The March 30, 1996 condensed consolidated financial statements included the
accounts of Johnston, its wholly owned subsidiaries, Southern Phenix Textiles,
Inc. ("Southern Phenix"), Opp and Micolas Mills, Inc. ("Opp and Micolas"), and
Jupiter National, Inc. ("Jupiter") and Jupiter's wholly-owned subsidiaries,
Wellington Sears Company ("Wellington") and Greater Washington Investments,
Inc. ("GWI"), (collectively, the "Company").
On March 28, 1996, the Company acquired the outstanding minority interest in
Jupiter (the "Jupiter Acquisition") for a total purchase consideration of
$45,950,000 which included payments of $39,000,000 to security holders.
Thereafter, on April 3, 1996, Jupiter was merged into Opp and Micolas. At the
close of business on June 29, 1996, the name of Opp and Micolas was changed to
Johnston Industries Alabama, Inc. ("JI Alabama"), Southern Phenix and
Wellington were merged into JI Alabama, and JICR, TJB and GWI became
subsidiaries of JI Alabama.
Concurrent with the Jupiter Acquisition, the Company's management made the
decision to discontinue the venture capital investment segment of Jupiter's
operation. The segment has been accounted for as discontinued operations in
accordance with APB 30. Accordingly, the net assets of the discontinued
segment are recorded as a current asset on the consolidated balance sheet and
are expected to be disposed of by June 30, 1997.
RESULTS OF OPERATIONS
Results for the quarter ended March 29, 1997 reflected a slight increase in net
sales while income from operations showed significant improvement over the
first quarter of 1996. While the first quarter of 1996 included $2,252,000 in
restructuring charges related to the Company's decision to close the
manufacturing facility in Tarboro, North Carolina which had been operated by
Wellington (the "Tarboro Facility"), improvements in income from operations
described above also reflects substantial decline in the price of raw material
as costs for both cotton and synthetics were at extremely high levels during
the first quarter of 1996. Increased interest costs associated with higher
average borrowings plus a swing in provision for income taxes (discussed below)

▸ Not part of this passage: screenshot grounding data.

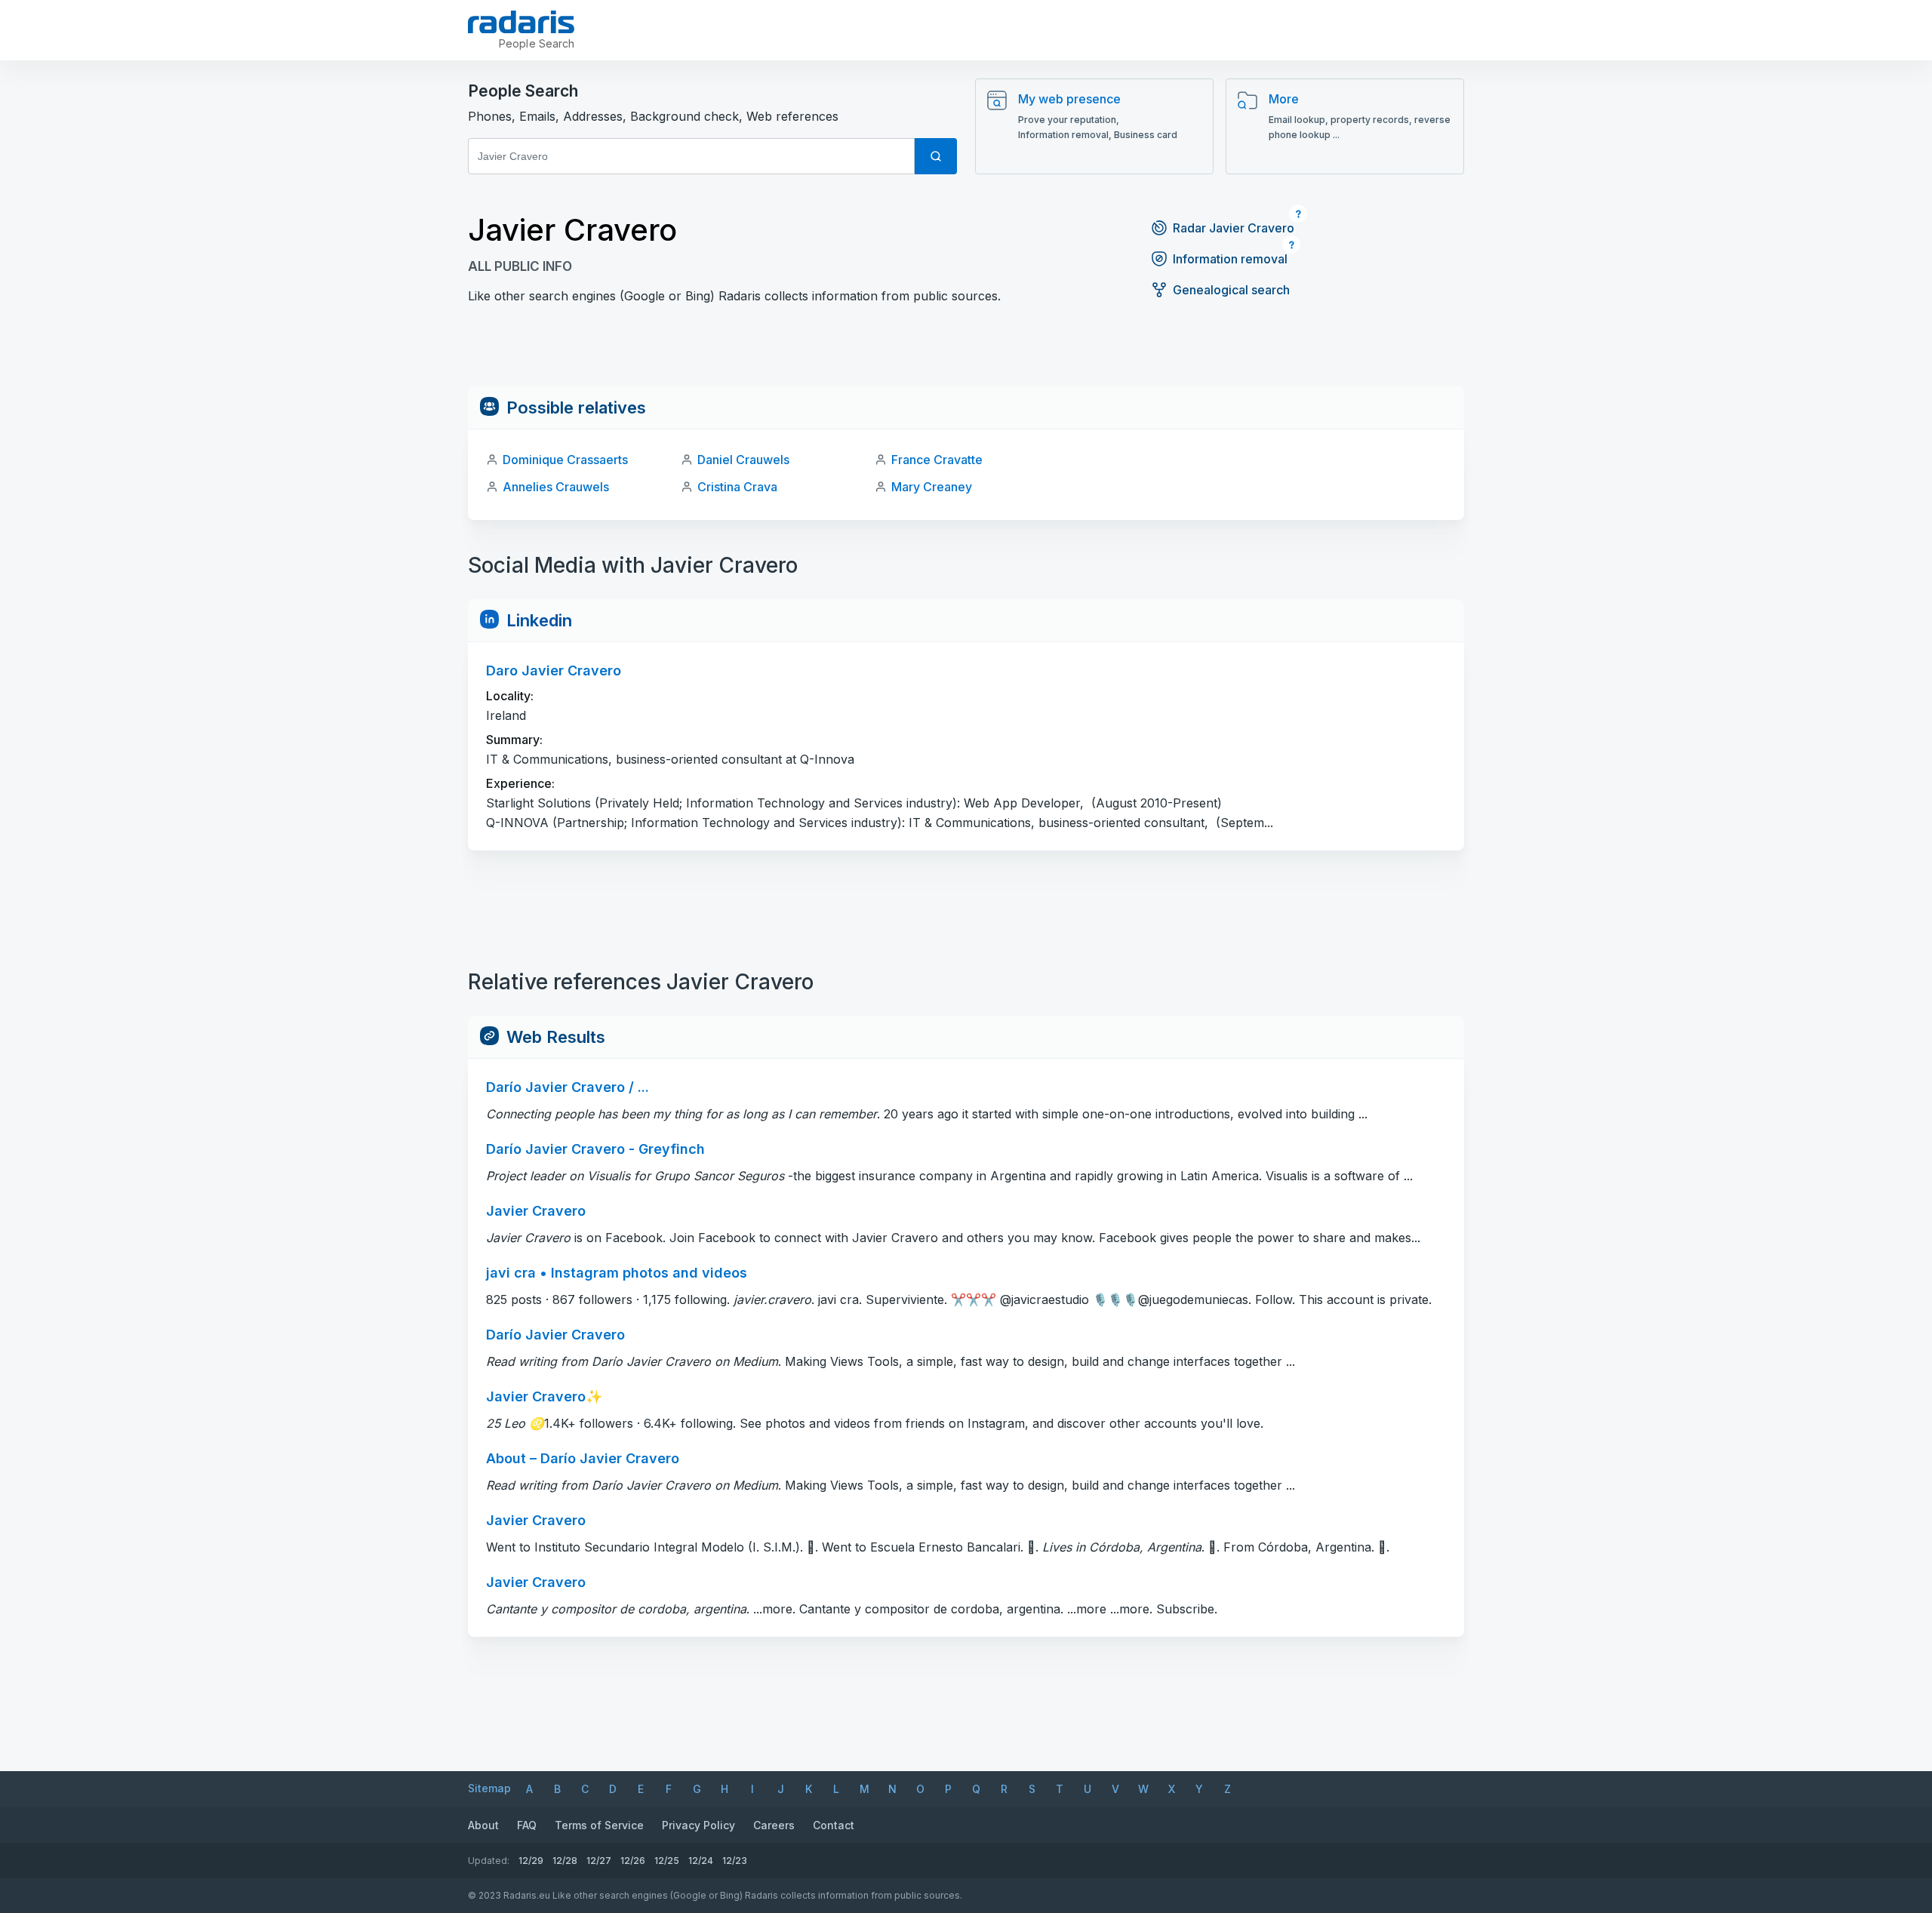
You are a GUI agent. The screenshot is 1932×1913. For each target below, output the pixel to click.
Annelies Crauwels (556, 486)
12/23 (734, 1860)
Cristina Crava (737, 486)
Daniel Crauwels (743, 459)
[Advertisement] (966, 352)
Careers (774, 1825)
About (483, 1825)
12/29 (530, 1860)
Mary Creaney (931, 486)
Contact (833, 1825)
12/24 (700, 1860)
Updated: (488, 1860)
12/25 (666, 1860)
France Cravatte (937, 459)
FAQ (527, 1825)
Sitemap (489, 1788)
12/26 (632, 1860)
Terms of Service (599, 1825)
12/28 (564, 1860)
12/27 (598, 1860)
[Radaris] (521, 22)
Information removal (1230, 258)
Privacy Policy (698, 1825)
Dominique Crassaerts (565, 459)
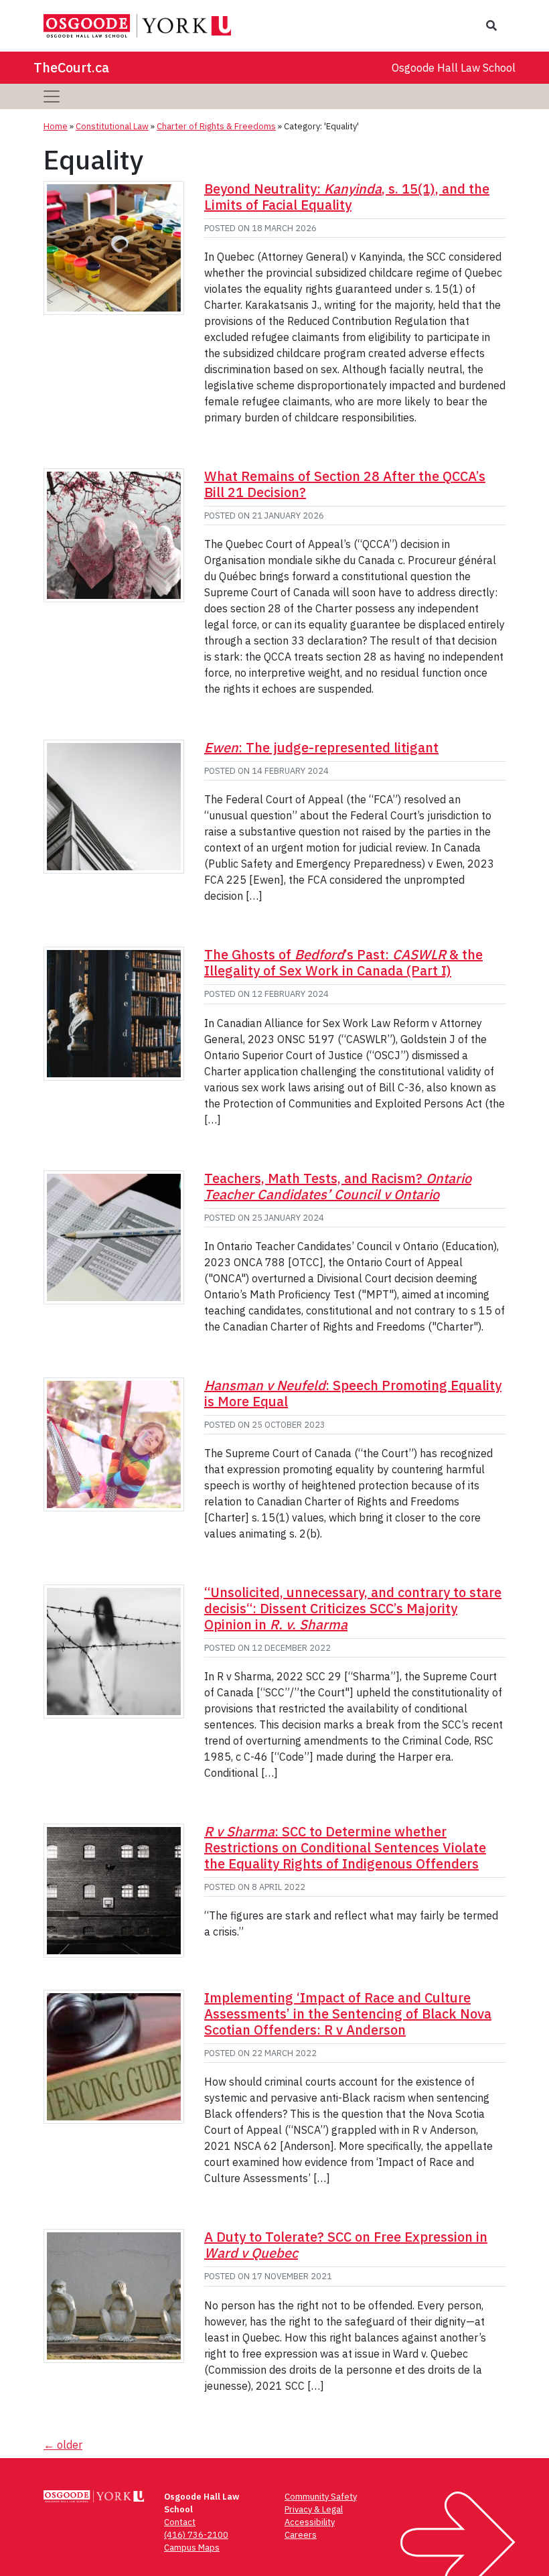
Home (56, 126)
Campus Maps (192, 2547)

are reflected in income from continuing operations. As the Company's former
investment portfolio segment has been largely divested since the Jupiter
Acquisition, income from discontinued operations for the quarter ended March
29, 1997 was significantly reduced.
Net sales for the first quarter of 1997 were $86,778,000 compared to $84,030,000
the first quarter of 1996 reflecting a 3.3% increase of $2,748,000. Sales of
automotive fabrics, which accounted for 3% of the Company's sales in 1996,
declined in the first quarter of 1997 by approximately $436,000 (15.3%) and
sales of industrial fabrics declined only slightly by approximately $827,000
(3.7%) compared to the prior period. Sales of home furnishing fabrics grew by
approximately $2.3 million (4.8%) from the first quarter of 1996 resulting from
slightly improved demand for these fabrics. Sales to specialty markets grew by
approximately $2.1 million compared to the first quarter in 1996. Sales to such
specialty markets are largely comprised of the Company's Fiber Products Division
(fiber and fabric waste reclamation) including TJB which was acquired at the end
of the first quarter of 1996. The Company's composite reinforcement business,
which is included in sales to specialty markets, declined by $419,000 (18%) from
the first quarter of 1996, reflecting some weakness in demand for composite
reinforcement fabrics. Sales of apparel fabrics declined by $258,000 from the
first quarter of 1996 reflecting the Company's decision to de-emphasize sales of
these low margin products.
13
<PAGE> 14
At March 29, 1997, the sales backlog of the Company was approximately
$92,636,000 compared to sales backlog of approximately $88,581,000 at December
28, 1996 and $68,734,000 at March 30, 1996. The backlog at March 29, 1997
includes approximately $17,671,000 for TJB which would not be reflected in the
March 1996 amounts since backorder amounts were not available at the time the
acquisition of TJB was completed. Management is cautiously optimistic that the
comparable increase in sales backlog (after excluding the TJB backlog) is
representative of strengthened demand in certain markets in which the Company
sells its products.
Cost of sales increased by slightly over $1 million to $69,779,000 in the three
months ended March 29, 1997 compared to $68,757,000 for the comparable 1996
period. Cost of sales as a percentage of sales decreased in the first quarter
of 1997 when compared to the prior period. Gross margin improved from 18.2%
for the first quarter of 1996 to 19.6% for the first quarter of 1997. This
increase resulted largely from improvement in the price of raw materials which
began to decline mid-year in 1996. Such improvement began to be fully realized
in the first quarter of 1997 when the Company's inventories purchased earlier
at higher prices had cleared the manufacturing cycle at the end of 1996.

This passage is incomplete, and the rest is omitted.